— AIM OF THE TASK —
Transcribe the data below exactly, but only from the line containing "1280x720 pixels." through its final line, both included.
--- EXTRACTED ENTRIES Enclosed Below ---
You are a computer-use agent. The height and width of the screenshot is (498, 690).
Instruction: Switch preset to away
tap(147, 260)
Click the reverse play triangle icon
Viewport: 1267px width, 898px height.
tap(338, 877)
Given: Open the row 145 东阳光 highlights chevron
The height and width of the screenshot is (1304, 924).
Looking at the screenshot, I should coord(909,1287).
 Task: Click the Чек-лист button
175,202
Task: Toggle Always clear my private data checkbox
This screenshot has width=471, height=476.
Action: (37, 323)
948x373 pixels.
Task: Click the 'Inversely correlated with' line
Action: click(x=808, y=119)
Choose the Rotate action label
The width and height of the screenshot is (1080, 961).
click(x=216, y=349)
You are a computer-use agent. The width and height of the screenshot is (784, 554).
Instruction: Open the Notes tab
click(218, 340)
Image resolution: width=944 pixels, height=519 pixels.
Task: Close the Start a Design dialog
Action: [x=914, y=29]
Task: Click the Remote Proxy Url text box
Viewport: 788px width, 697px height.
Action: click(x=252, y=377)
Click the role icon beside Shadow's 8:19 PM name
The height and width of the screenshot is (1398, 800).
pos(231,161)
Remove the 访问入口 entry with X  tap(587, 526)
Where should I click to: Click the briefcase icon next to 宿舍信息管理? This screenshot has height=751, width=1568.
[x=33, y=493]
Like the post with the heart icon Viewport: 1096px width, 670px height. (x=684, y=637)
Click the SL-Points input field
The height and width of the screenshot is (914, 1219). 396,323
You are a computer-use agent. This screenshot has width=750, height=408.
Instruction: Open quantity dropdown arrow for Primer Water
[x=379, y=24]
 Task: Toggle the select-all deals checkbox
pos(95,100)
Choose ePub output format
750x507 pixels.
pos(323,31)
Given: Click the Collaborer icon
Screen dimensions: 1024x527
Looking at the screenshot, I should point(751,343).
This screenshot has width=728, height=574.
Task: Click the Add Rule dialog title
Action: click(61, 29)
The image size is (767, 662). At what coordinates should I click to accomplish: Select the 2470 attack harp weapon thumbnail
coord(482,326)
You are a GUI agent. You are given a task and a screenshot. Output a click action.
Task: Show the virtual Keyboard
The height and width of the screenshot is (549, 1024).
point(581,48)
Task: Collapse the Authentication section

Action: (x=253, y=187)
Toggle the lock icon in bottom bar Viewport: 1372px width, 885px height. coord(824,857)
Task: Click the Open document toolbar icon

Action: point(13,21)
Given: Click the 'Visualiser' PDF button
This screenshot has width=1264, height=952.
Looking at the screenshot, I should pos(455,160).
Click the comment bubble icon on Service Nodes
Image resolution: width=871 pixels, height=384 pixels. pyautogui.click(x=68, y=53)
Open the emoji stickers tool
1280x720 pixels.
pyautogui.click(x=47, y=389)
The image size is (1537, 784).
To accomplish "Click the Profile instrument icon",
--- End of Enclosed EXTRACTED ENTRIES ---
— ANSWER FOR THE TASK —
1280x720 pixels.
pyautogui.click(x=47, y=389)
The image size is (1537, 784).
To accomplish "Click the Profile instrument icon",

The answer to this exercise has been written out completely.